## START Provided text
Jarijari were an indigenous Australian people whose traditional territory was located in the Mallee region of Victoria.

Name
Jarijari was the tribe's word for "no", it being customary for the Murray tribes of this area to be identified by the negative used in their respective languages.

Language
The Jarijari language has been classified as belonging to the Lower Murray Areal Group, together with Kureinji, and to be similar to that spoken by the Watiwati, but reports are contradictory and may not be speaking of the same people.

Country
Jarijari tribal lands covered around  on the western bank of the Murray River, from above Chalka Creek to Annuello in the Mallee. Their southern frontier ran sound along Hopetoun Lake Korong and Pine Plains. The northern frontier bordered on Redcliffs.

Neighbouring tribes were the Wergaia to the south, the Latjilatji to the west and the Dadi Dadi to the east.
## END Provided text
(Prompt A): Reproduce the section of the Jarijari passage from "Jarijari were an" up to and including "bordered on Redcliffs.".
(Prompt B):
Using the Jarijari passage, decide whether each statement below agrees with it. Answer yes or no for each, and quote the words of the passage that decide it.
(i) Jarijari was the tribe's word for "yes."
(ii) The Wergaia lived to the south of the Jarijari.
(iii) The Latjilatji lived to the east of the Jarijari.
(Prompt C): According to the Jarijari passage, in what region of Victoria was the traditional territory of the Jarijari located?
## START Entries
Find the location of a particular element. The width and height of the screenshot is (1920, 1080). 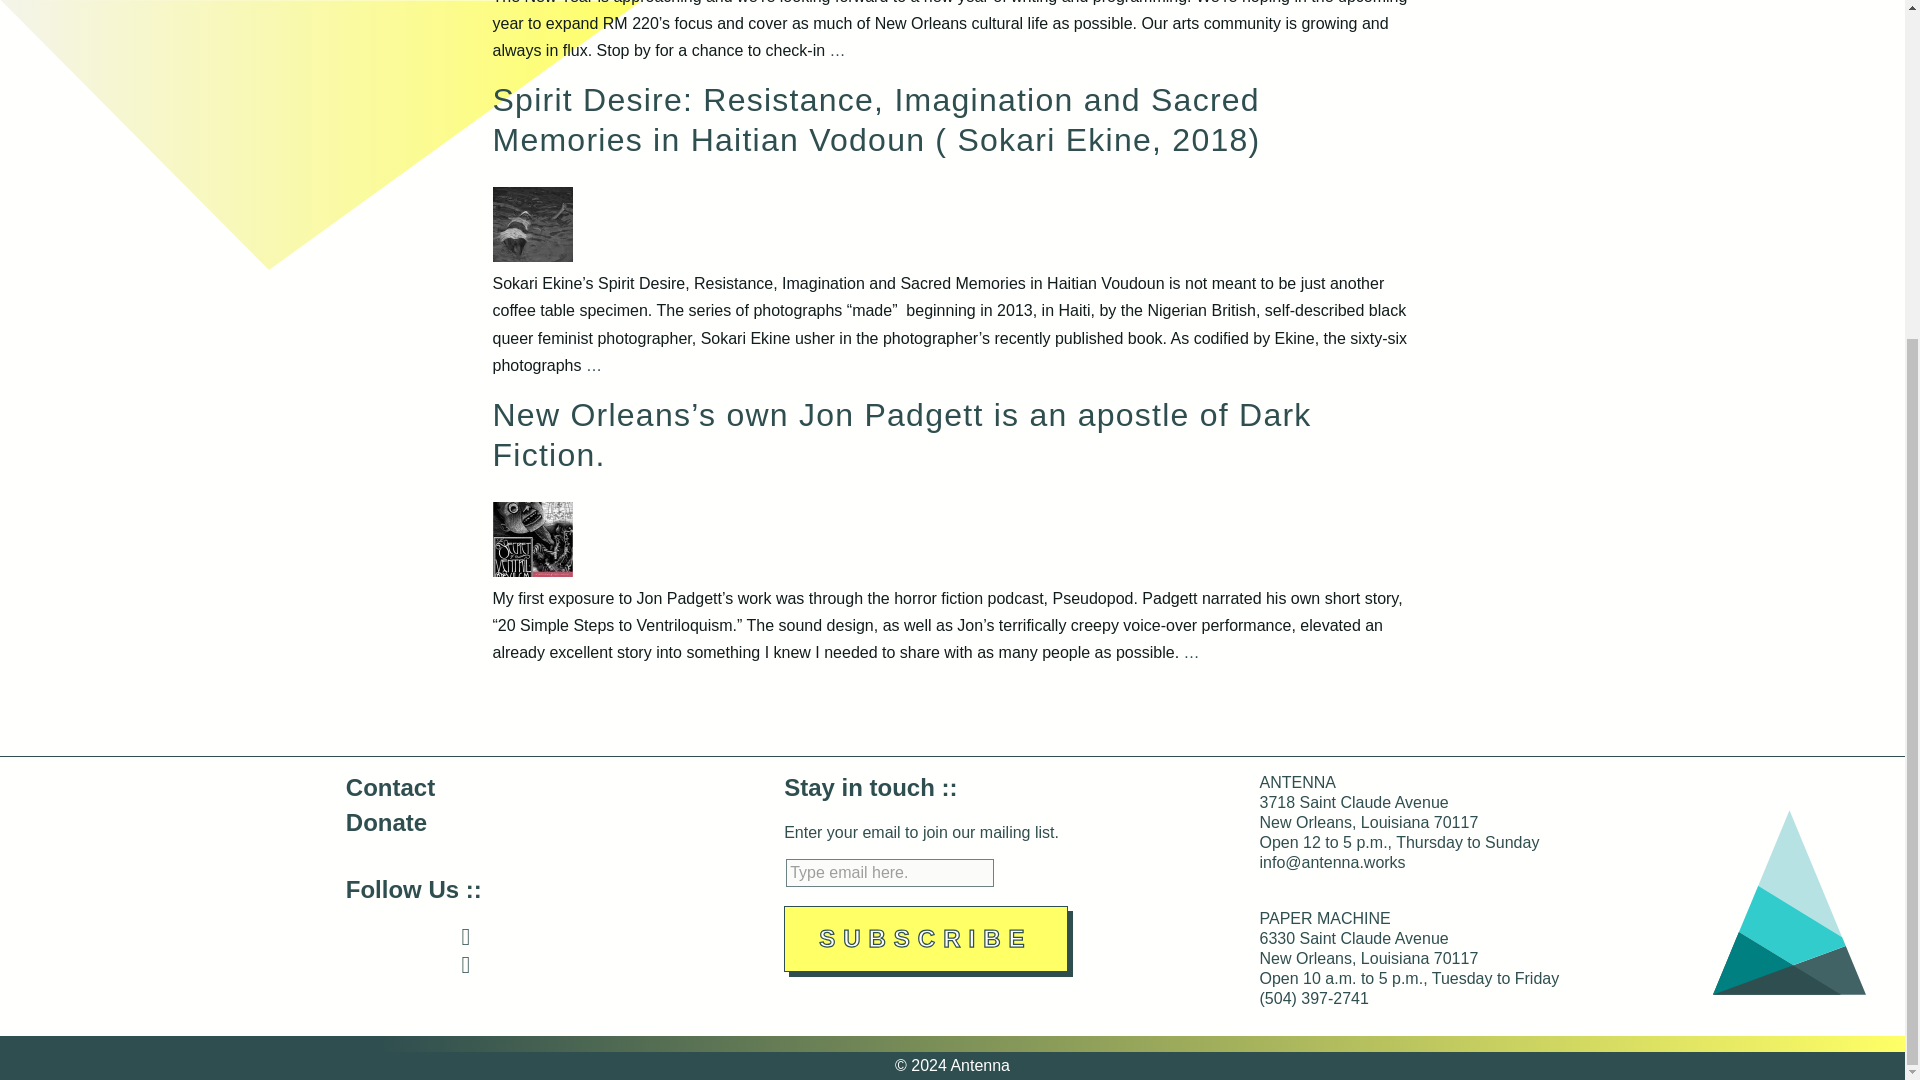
## END Entries
## START Entries
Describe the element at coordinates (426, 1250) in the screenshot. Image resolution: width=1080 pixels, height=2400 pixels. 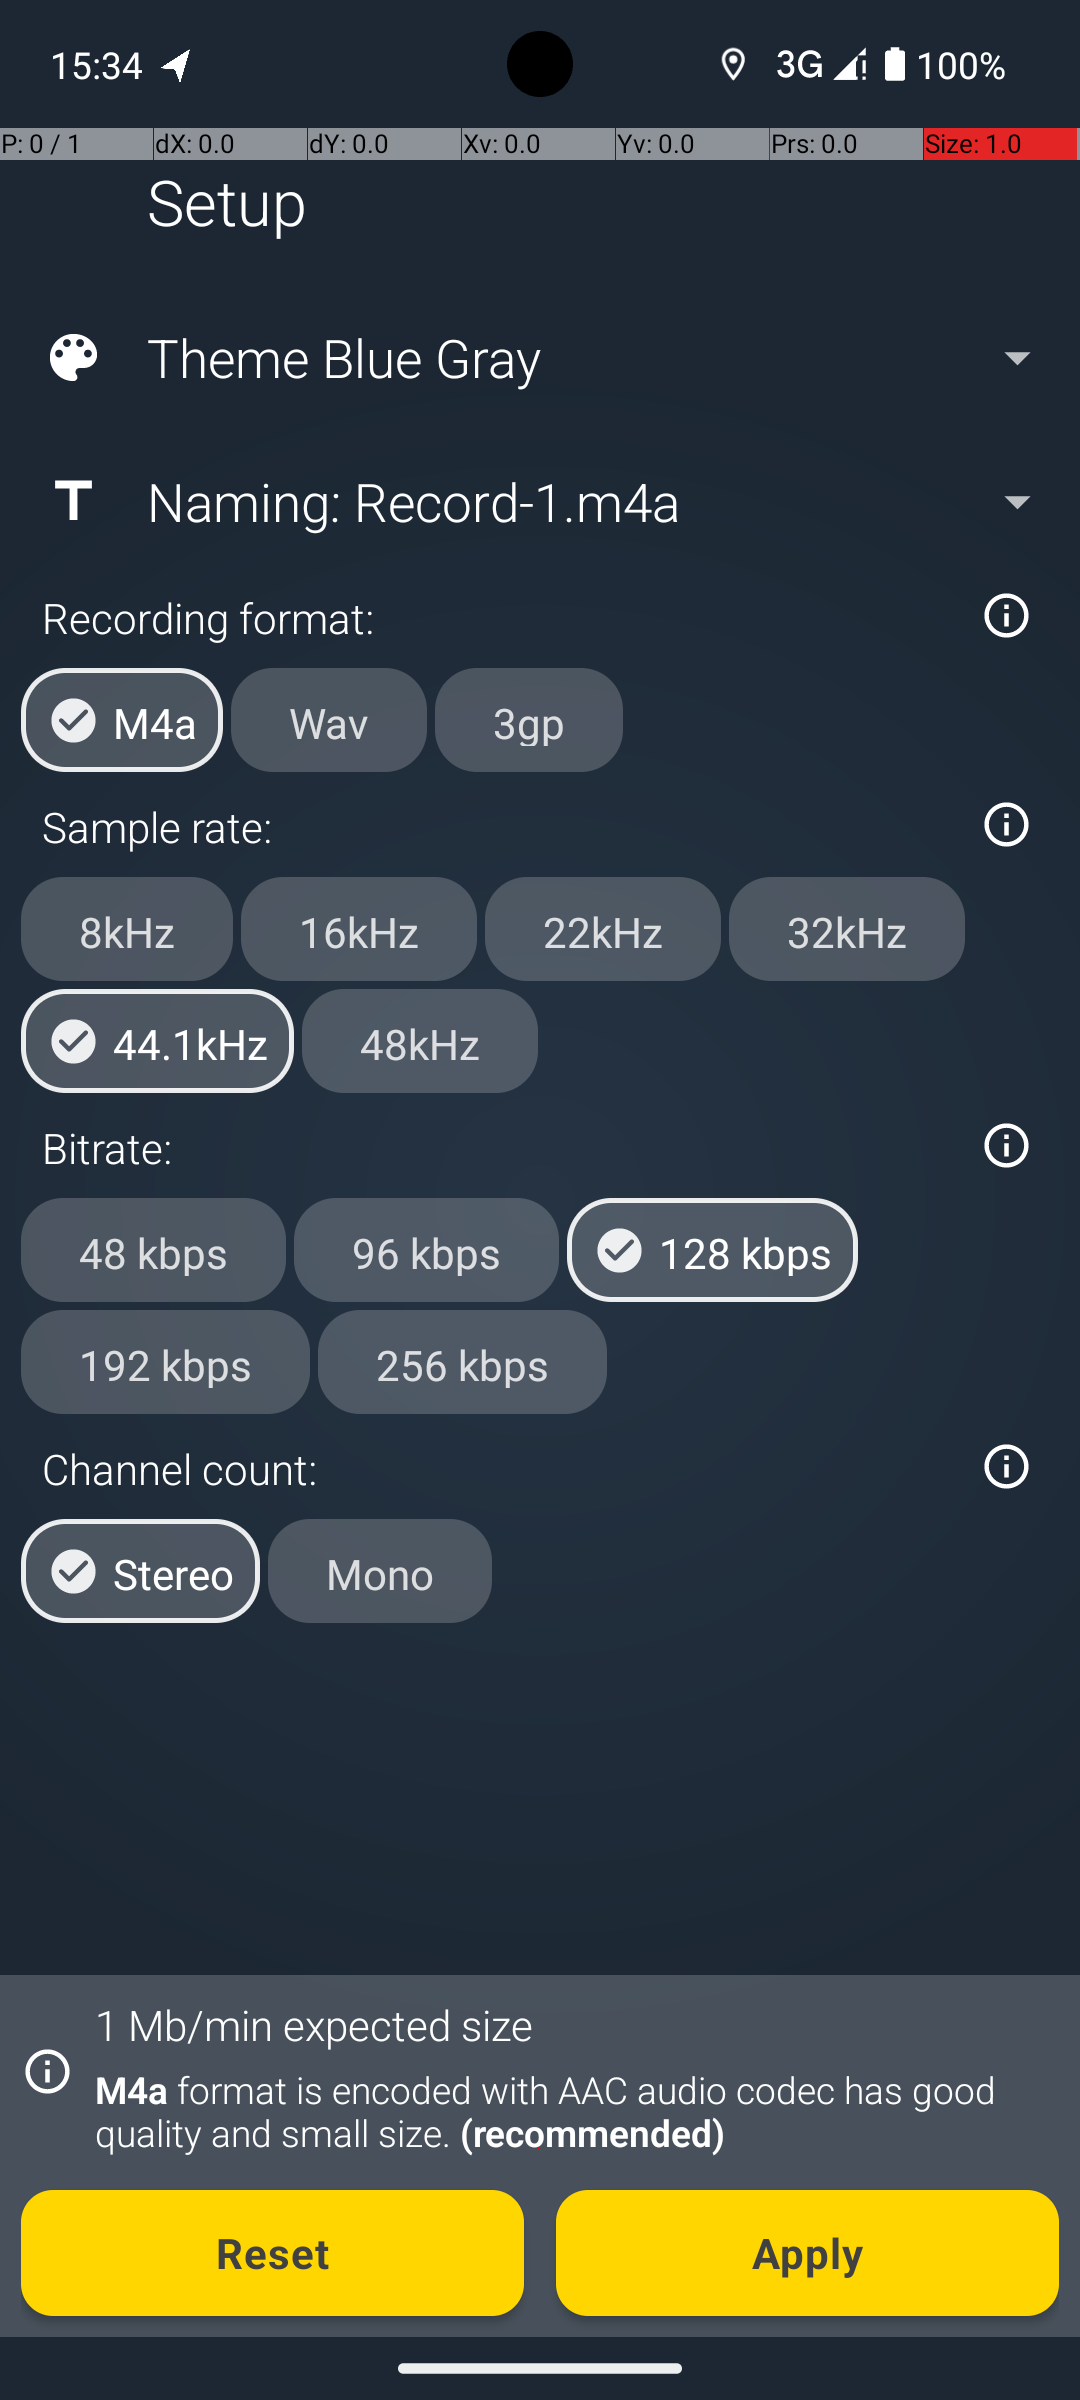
## END Entries
(Correct response A):
Jarijari were an indigenous Australian people whose traditional territory was located in the Mallee region of Victoria.

Name
Jarijari was the tribe's word for "no", it being customary for the Murray tribes of this area to be identified by the negative used in their respective languages.

Language
The Jarijari language has been classified as belonging to the Lower Murray Areal Group, together with Kureinji, and to be similar to that spoken by the Watiwati, but reports are contradictory and may not be speaking of the same people.

Country
Jarijari tribal lands covered around  on the western bank of the Murray River, from above Chalka Creek to Annuello in the Mallee. Their southern frontier ran sound along Hopetoun Lake Korong and Pine Plains. The northern frontier bordered on Redcliffs.

(Correct response B):
(i) No: "Jarijari was the tribe's word for "no""
(ii) Yes: "Neighbouring tribes were the Wergaia to the south"
(iii) No: "the Latjilatji to the west"

(Correct response C): The Mallee region of Victoria.